For the University of Maryland, the dream began to fade about 10:30 tonight, and within 30 minutes hopes for a national basketball championship were nothing more than memories.

Cheyney State, which had beaten the Terrapins in January, defeated Coach Chris Weller's team, 76-66, in the semifinals of the first NCAA women's championship. Cheyney's first trip to the final four ends Sunday afternoon when the Wolves play No. 1-ranked Louisiana Tech, which beat Tennessee, 69-46, in tonight's opening game.

Cheyney dominated Maryland from the first tipoff and held the Terrapins' top scorer, Jasmina Perazic, to two points in the first half. But Maryland countered by keeping Cheyney's high scorer, Valerie Walker, to just two for 10 shooting, which Cheyney Coach Vivian Stringer called Walker's poorest effort in years.

Earlier in the week, Weller had expressed concern about Cheyney's zone. "They do that so very well," she said. "And tonight we just didn't have enough penetration to draw that defense off."

Maryland did force the Wolves into a running game, which Stringer says is something "Cheyney can do, but doesn't like to." However, although the Terrapins managed to stay within two points of the Wolves throughout much of the first period, Maryland committed 12 turnovers.

"I can't decide if it was their defense or our offense. That is, our failure on offense," Weller said, frowning. "There were chances for us to take that ball, and I don't know, maybe we just didn't see them."

Cheyney took control in the first half despite playing tentatively. Stringer said the shaky play resulted from first-time jitters.

"And Maryland did a lot of things right," she said. "Which is what caused us to be a little off."

Indeed, Cheyney was so far off that it shot 35.6 percent from the floor in the first half and led by only two, 35-33, at intermission.

But the Wolves took command in the second half. Walker, anxious to make up for her poor first-half performance, ended with 20 points and nine rebounds.
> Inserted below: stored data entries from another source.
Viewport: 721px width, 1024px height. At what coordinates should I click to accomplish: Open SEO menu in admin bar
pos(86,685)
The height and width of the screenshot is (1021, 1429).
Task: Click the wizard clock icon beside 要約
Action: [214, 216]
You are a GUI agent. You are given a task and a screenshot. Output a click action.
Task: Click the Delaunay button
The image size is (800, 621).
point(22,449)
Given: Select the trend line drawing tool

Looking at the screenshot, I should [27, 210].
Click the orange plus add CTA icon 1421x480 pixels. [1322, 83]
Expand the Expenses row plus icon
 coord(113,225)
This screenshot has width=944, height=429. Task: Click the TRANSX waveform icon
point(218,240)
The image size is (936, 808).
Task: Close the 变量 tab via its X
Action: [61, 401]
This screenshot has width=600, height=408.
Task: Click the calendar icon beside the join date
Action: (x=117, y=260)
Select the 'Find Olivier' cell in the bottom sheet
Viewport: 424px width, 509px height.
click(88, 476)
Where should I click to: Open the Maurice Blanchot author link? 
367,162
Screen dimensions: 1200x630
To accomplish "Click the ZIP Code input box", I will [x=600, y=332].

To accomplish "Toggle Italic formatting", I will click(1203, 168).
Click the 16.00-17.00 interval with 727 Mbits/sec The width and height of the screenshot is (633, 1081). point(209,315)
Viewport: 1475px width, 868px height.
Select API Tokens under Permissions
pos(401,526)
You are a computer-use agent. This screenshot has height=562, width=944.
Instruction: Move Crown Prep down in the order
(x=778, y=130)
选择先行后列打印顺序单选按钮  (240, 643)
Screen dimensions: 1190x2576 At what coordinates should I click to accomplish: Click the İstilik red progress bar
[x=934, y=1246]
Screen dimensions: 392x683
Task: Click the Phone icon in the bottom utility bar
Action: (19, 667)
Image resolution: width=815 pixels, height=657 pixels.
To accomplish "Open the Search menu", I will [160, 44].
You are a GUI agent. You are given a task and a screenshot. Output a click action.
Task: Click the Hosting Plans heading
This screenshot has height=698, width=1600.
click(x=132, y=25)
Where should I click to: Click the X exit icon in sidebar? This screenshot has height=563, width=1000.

Walker was four for four from the foul line in the second half.

Although Perazic had tied the score at 35 on her first shot of the second half, Maryland was ineffective against Cheyney's zone.

The Wolves had 12 steals, which Weller bluntly said resulted from "a drastic breakdown of our game." Weller, who had taken the 1978 Maryland team into the final four only to be defeated by UCLA, then added, "We also made a few very foolish passes."

At one point during the second period, Cheyney increased its lead to 10, and held Maryland scoreless for nearly nine minutes. Weller said later that she had thought about calling a timeout when the lead stood at only six points, but instead "gambled badly."

Maryland was never able to get into the game after that.

Cheyney had appeared hesitant about the zone during the first half, but muscled the Terrapins almost off the court in the second. "We like to be able to run," said Weller. "But they just wouldn't let us."

Debbie Lytle, who was high scorer with 14 points, said she was lucky to get that many. "Usually we try to get the ball to Jas (Perazic) or Marsha (Richardson), our big scorers," she said. "But tonight they just weren't open, and the ball came on my hands."

Maryland doesn't even have a chance to regain some pride in a consolation game against Tennessee. The NCAA has no games for the third- and fourth-place finishers.

Sunday's noon championship game at the Scope, which will be carried by CBS-TV, is a sellout.

Weller is already looking ahead to next year. "Last year we were excited to make the final eight," she said. "Now this was another step for us with basically the same group of kids. We're getting there."